Buenos vasallos, ruin señor

Jesús Salamanca
Jesús  Salamanca
domingo, 22 de abril de 2007, 03:46 h (CET)
¡Menudo carnaval se está viviendo en las filas socialistas! No solo viven anclados en la confusión, sino que predican el esperpento y la crispación a sus bases. No es fácil entender tanto nerviosismo, salvo que esperen resultados imprevistos en algunos de los ámbitos en los que han patinado a destiempo y con ninguna buena fe. Léase: Otegi, de Juana, negociación, ‘bendición’ a la siniestra abertzale, cesiones y concesiones o confusión desde la esfera del Estado, por citar algunos.

El carnaval se completa con la purga de la eurodiputada Rosa Díez. En ningún momento ha planteado la ínclita eurodiputada su marcha del Parlamento europeo o de la militancia socialista. Bien es verdad que esta mujer debió pasar toda la vergüenza del mundo cuando el presidente Rodríguez decidió presentar en sociedad a ETA, en Bruselas.

A Rosa Díez no le pide más heroicidades la sociedad. Intentar cambiar a su partido desde dentro, como ella lo ha intentado, es una labor digna de admiración, pero imposible desde todos puntos de vista. Ese mismo reconocimiento también hay que aplicárselo a Redondo Terreros y a Gotzone Mora. Pocos como ellos conocen cómo serpenteó el socialismo por las cloacas del Estado, en contra del sentir del sector democrático del socialismo. Un sector hoy decapitado, vejado, humillado y condenado a cruzar la cruda realidad del desierto político. ¡Qué buenos vasallos y qué señor más ruin es el socialismo!
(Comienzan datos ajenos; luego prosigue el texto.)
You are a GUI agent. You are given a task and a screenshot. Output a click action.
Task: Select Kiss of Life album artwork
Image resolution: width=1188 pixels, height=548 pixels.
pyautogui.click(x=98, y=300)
Tan solo dos socialistas conocen la persecución desde ETA y desde el socialismo. Frente a ellas, sus propios correligionarios han construido una muralla de odio, acoso y derribo, desprecio, ofensas, amenazas y premeditados rumores. Toda esa ‘munición’ tiene como objetivo álgido desprestigiar a la persona, situarla en la diana del odio y mermar su capacidad de lucha. Pero no siempre la serpiente acierta con la víctima.
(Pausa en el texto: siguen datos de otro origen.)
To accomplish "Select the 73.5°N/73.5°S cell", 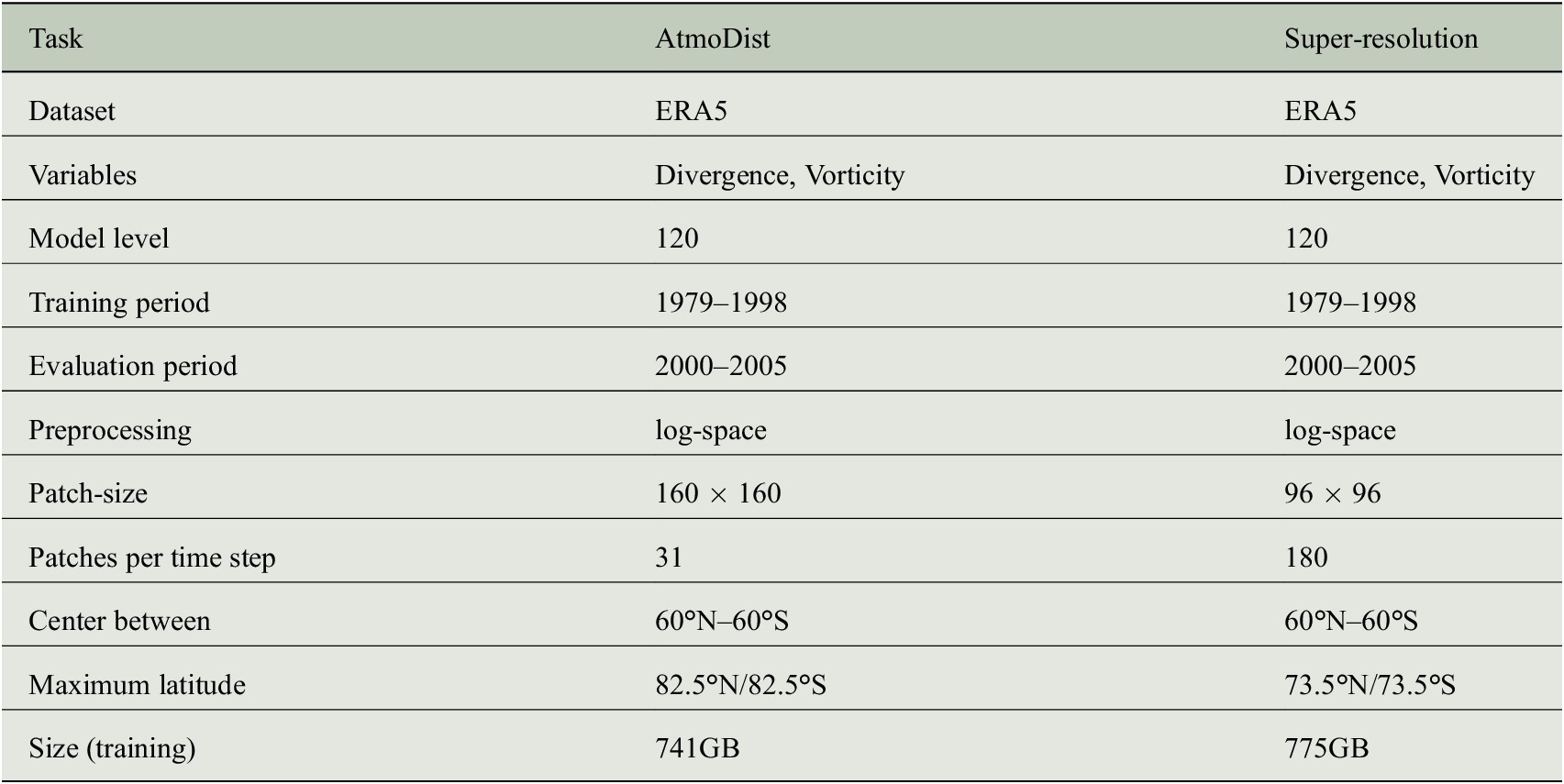I will (1370, 685).
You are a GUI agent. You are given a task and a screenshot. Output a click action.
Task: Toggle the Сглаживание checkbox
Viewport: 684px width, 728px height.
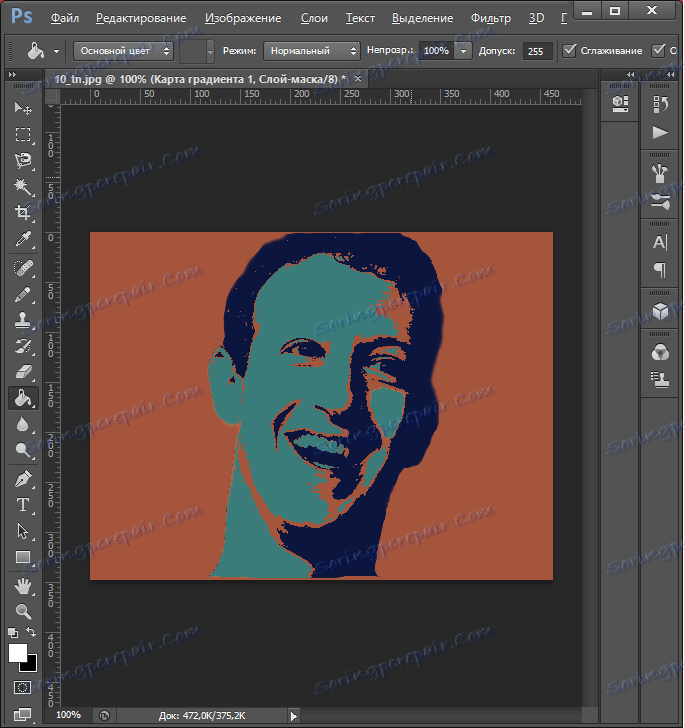570,50
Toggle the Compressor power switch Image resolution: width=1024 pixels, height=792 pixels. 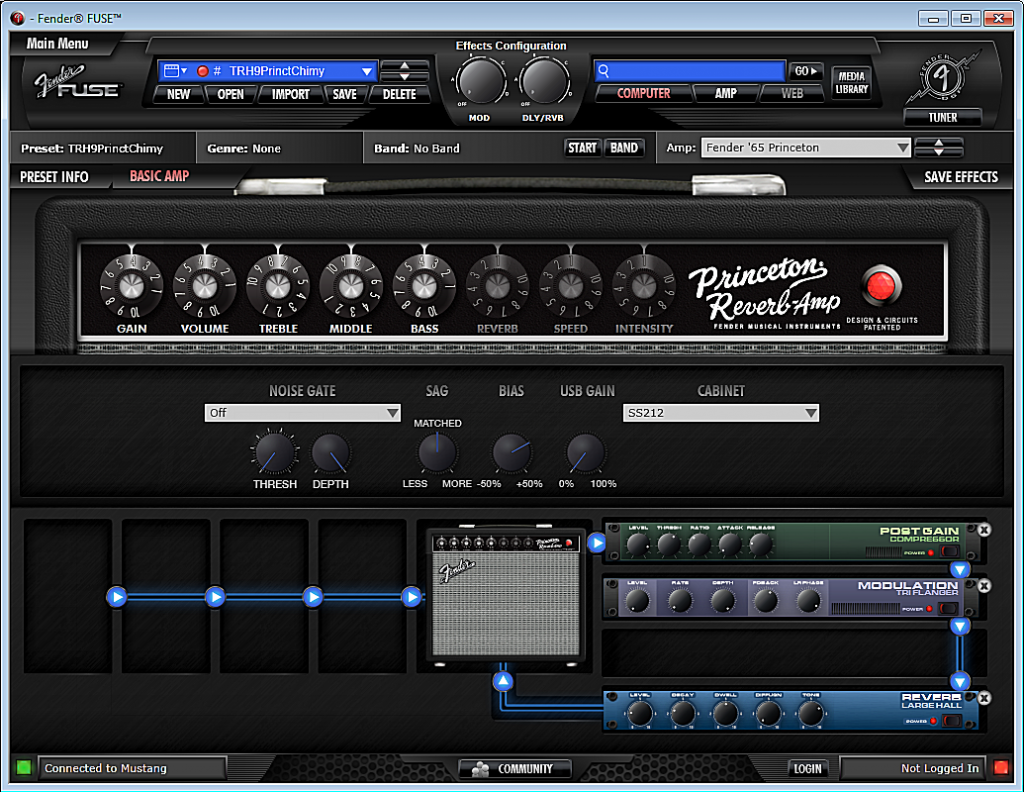point(949,552)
Todos sabemos que lo más insufrible para la mujer razonable es el hombre que carece de razón. Y en este ‘púlpito’ de carencias se encuentran los ‘Pepiños’, los Eguiguren, los Rodríguez, los Patxis, los Oteguis y demás especímenes que miran a las víctimas desde lejos, ‘txikitean’ con los verdugos al atardecer en los alrededores de Elgoibar -- patria chica de Otegi y Egea -- tergiversando intencionalidades, escondiendo miserias y rumiando dolorosos acuerdos, que se traducirán en sangre si el legítimo Gobierno se parapeta tras el Estado de Derecho. Vuelven a recordarnos las reuniones mañaneras de antaño en el caserío Txillarre. ETA se prepara para volver y no hay que olvidar que quien lo ignore se arriesga a pisar donde no debe.